While Peaks are predicted using Ontario Demand Values, they are only confirmed after the AQEW numbers are consulted.

The AQEW data retrospectively refines the IESO’s Peak predictions, which can lead to some or all of the 5CP or five Coincident Peaks (the ones that count towards determining Global Adjustment (GA) costs) being shifted to a different hour or even different day after-the-fact.

Since 2013, AQEW has shifted Peaks by between 300MW to 900MW on average.
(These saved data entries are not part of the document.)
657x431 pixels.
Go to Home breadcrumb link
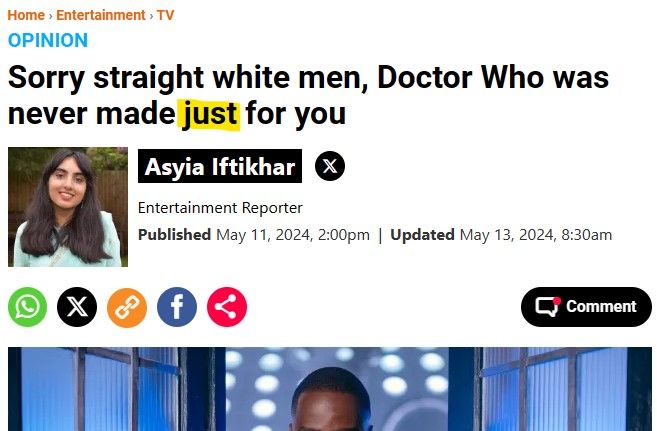click(26, 15)
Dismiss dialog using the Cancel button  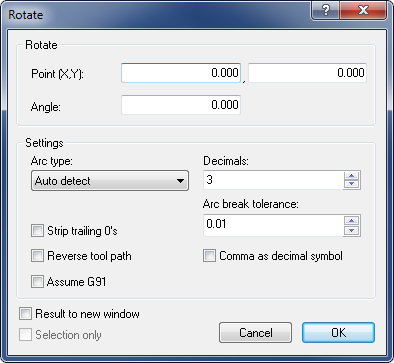point(255,332)
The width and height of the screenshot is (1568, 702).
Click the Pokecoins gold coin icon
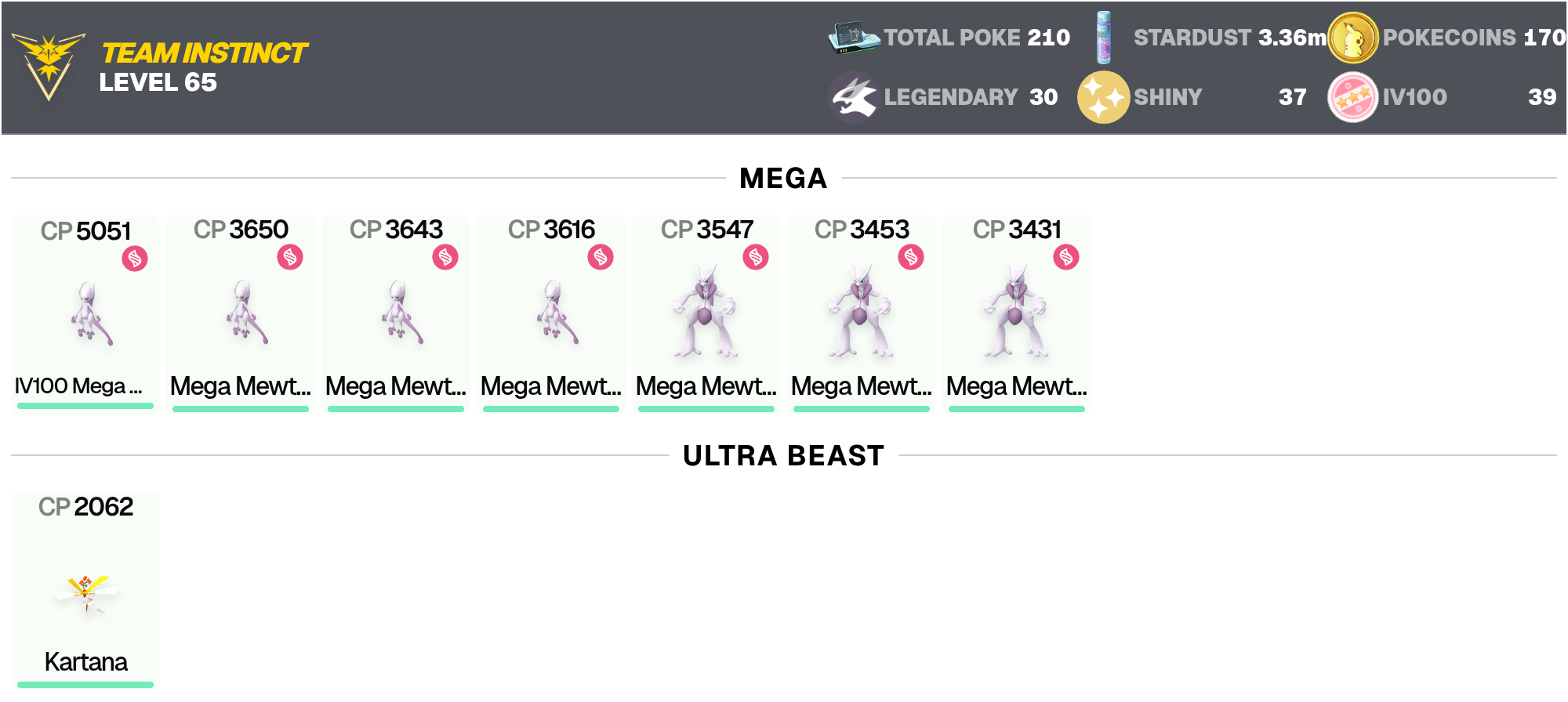(1352, 38)

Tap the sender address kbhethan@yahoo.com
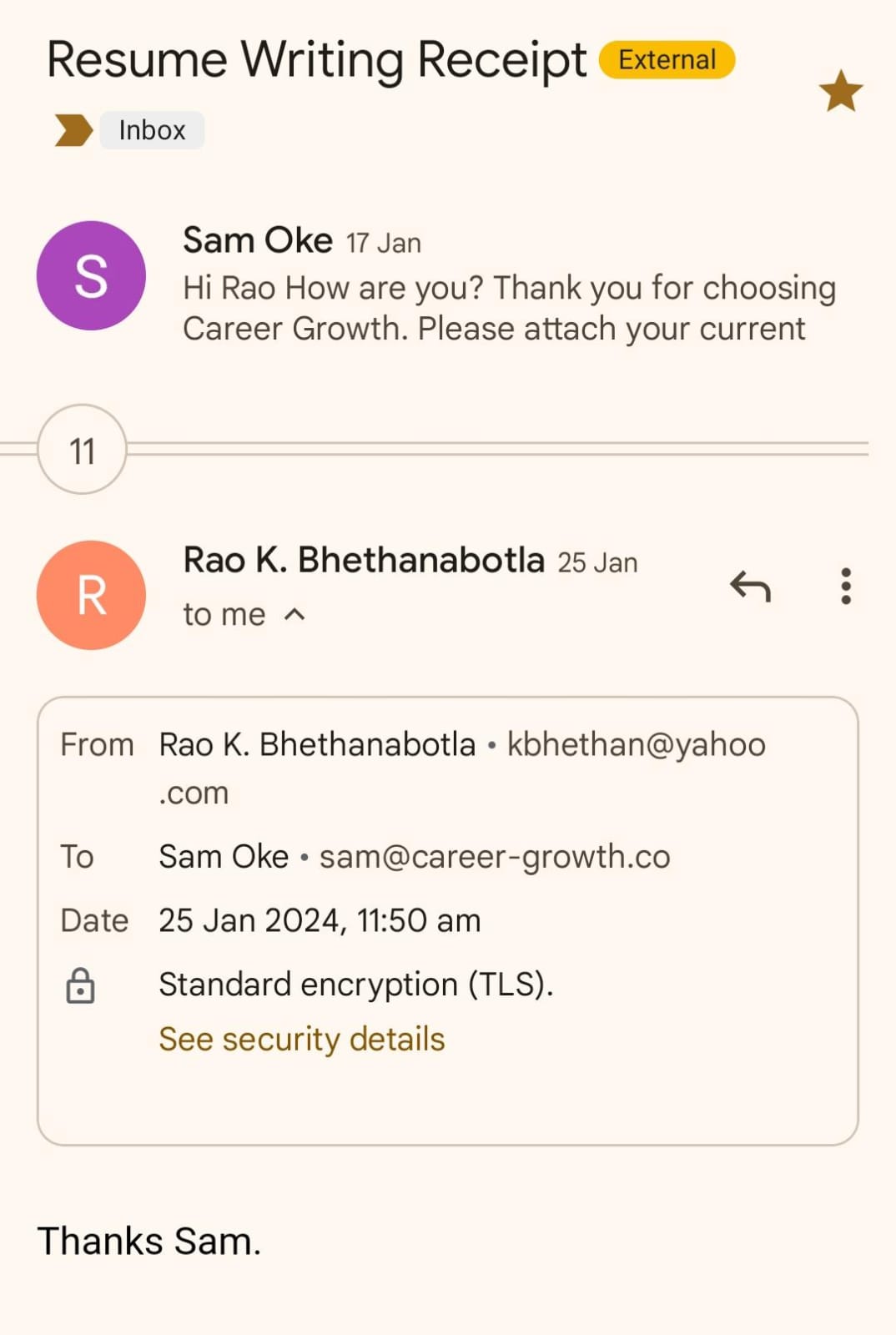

This is important because determining which five Peaks really matter can be tricky when the differences in energy use between these Peaks falls within this adjustment range.

For example, in 2018 the difference between the 4th and 10th largest Peaks was roughly 700MW – so a Peak you initially thought would count towards the 5CP can turn out not to matter, while other Peaks that you may have overlooked are bumped up relative to the others.

While it used to be fairly easy to predict Peaks with a one to two hour window, the weird weather that we experienced during 2018/2019 Peak season highlighted the dangers of relying on a shorter window: AQEW shifted the peak hour of each of the three largest Peaks in the summer of 2018.

3 hour Peak windows offer more safety

As more companies join the Industrial Conservation Initiative (ICI), it is becoming harder to predict Peaks because more consumers are responding (and thus collectively over responding) to the IESO’s Peak data, which in turn is making the ways we used to predict Peaks increasingly obsolete.

As things stand, it is no longer enough for companies to rely on a two hour Peak window, because AQEW data could easily shift the Peak by an hour in either direction, putting you at risk of missing the real, final Peak hour.

Let’s look at a real-world example to highlight this point. On September 5th, 2018 EnPowered called a Peak with a three hour window for between 4pm and 7pm. Demand during all three hours were within 200MW of each other, and 5pm-6pm looked to be the clear Peak according to Ontario Demand.

The problem was that after AQEW data was consulted, the actual demand for each hour was reduced, which in turn saw 4pm-5pm becoming the real Peak. If you were using a two hour window then your company had a 50% chance of missing the real, AQEW-informed, Peak because you would have only been looking at 4pm-6pm or 5pm-7pm.

Many companies looking to invest in energy storage are opting for a cheaper, two hour capacity, especially given the costs associated with each additional MWh of capacity. Investing in a 3-4 hour battery system is the more expensive option but it offers greater security against Peaks.

That being said, a two hour system can still provide benefits, such as running at 67% capacity to stretch coverage to three hours. The question in that case becomes whether the trade off of reduced operating load is worth the initial upfront costs of investing in greater battery capacity.